I've been using a 20D for a few weeks now, after 10 years of pretty much film only.  Overall I'm impressed; I think it is a good addition to my tool box.  

One big weakness for me has been the lack of manual focus aids (micro bead and/or split ring).  Here it is 2005, and the AF on this thing sucks just like it did on my last AF camera, a Pentax ZX-5 (circa 1997?).  I'm buying an off brand focusing screen that I'll have to install myself, which doesn't thrill me, but I do a much better job with a split ring than AF, expecially in the low light situations that make up about 75% of my weddings.

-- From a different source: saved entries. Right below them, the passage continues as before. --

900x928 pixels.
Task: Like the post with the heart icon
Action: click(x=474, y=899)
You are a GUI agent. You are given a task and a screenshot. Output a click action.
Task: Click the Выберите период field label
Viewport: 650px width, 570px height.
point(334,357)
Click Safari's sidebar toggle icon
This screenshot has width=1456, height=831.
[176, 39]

They've got them for the 10D and Rebel too.
http://www.keoptics.com/


----------



## Hellashot (Jun 25, 2005)

You need to use this site instead: http://www.thephotoforum.com/forum


----------



## danalec99 (Jun 25, 2005)

Hellashot said:
			
		

> You need to use this site instead: http://photography-on-the.net/forum/


Why?


----------



## DocFrankenstein (Jun 25, 2005)

danalec99 said:
			
		

> Why?


Because that site has a whole lot more 20D owners, a lot of which shoot weddings professionally. Very cool group to consult on ditial EOS stuff.



> One big weakness for me has been the lack of manual focus aids (micro bead and/or split ring). Here it is 2005, and the AF on this thing sucks just like it did on my last AF camera, a Pentax ZX-5 (circa 1997?). I'm buying an off brand focusing screen that I'll have to install myself, which doesn't thrill me, but I do a much better job with a split ring than AF, expecially in the low light situations that make up about 75% of my weddings.


I'm afraid you'd still end up dissapointed. It's still gonna be dim and hard to focus.

Canon A-1 for example, has an average viewfinder. 0.83 magnification and about 92 percent coverage.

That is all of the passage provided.